En España, como en otros países que sucumbieron a esa dinámica, está ocurriendo exactamente eso. La licenciatura tiende a  convertirse en un requisito mínimo, como antaño el Bachillerato, y la única manera de diferenciarse respecto de la “masa” de licenciados es hacer masters o doctorados. Ese proceso,  unido a la rebaja de la exigencia, la nota y el nivel, conduce a la devaluación del título de licenciado. 

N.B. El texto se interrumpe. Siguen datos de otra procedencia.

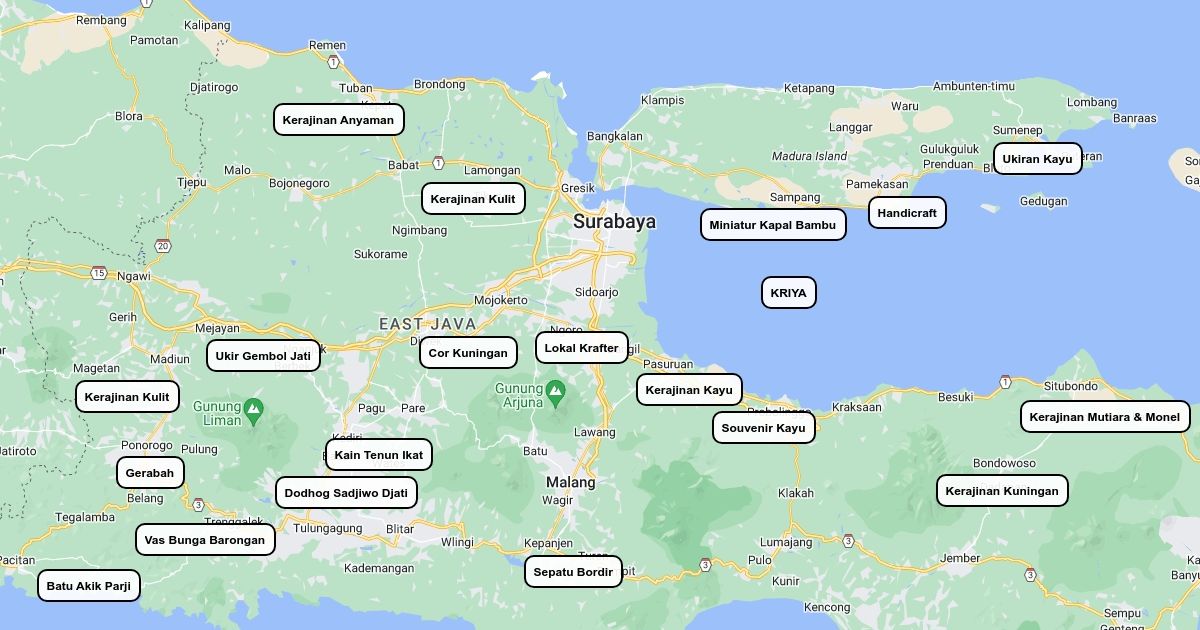Select the Vas Bunga Barongan label
Screen dimensions: 1200x630
click(x=205, y=540)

En fin, de los estupendos propósitos de aquellas familias que querían progresar, llegamos a una situación en la que ser universitario ni significa gran cosa ni garantiza el progreso. Es más, no pocos estudiantes habrán perdido el tiempo y malgastado su esfuerzo. Así que habrá que darle la vuelta, poco a poco, a esa tendencia. Y una de las vías es mejorar las alternativas a la titulación universitaria y prestigiarlas, porque la formación profesional ha quedado como la opción para aquellos, pobrecitos, que no pueden hacer otra cosa.

Antes veíamos que Alemania dispone de menos licenciados que nosotros. Uno de los motivos es que allí, la formación profesional no lleva estigma ni se asocia con los fracasados. Siempre pongo el ejemplo de un matrimonio alemán, padres de unos amigos. El señor es abogado y la señora médico. Me dijeron que no habían presionado a sus hijos para que fueran a la Universidad. Uno  era carpintero,  el otro lutier y la hija, enfermera. Y tan contentos.

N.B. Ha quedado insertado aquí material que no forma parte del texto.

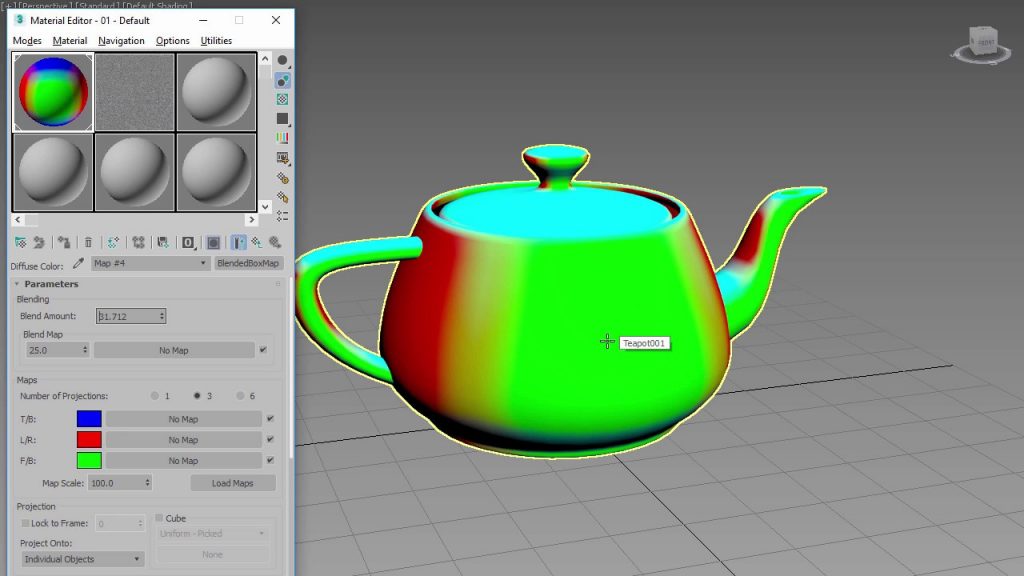Enable the Lock to Frame checkbox
Image resolution: width=1024 pixels, height=576 pixels.
tap(24, 522)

Por lo demás, no olvidemos que nuestro gran problema educativo está en la parte media del sistema educativo. Porque casi la mitad de la población, un 46 por ciento, en el informe de la OCDE,  se queda con la enseñanza primaria, si es que la completa. Es ahí donde dejamos de parecernos a los países europeos y nos asemejamos a los países en vías de desarrollo.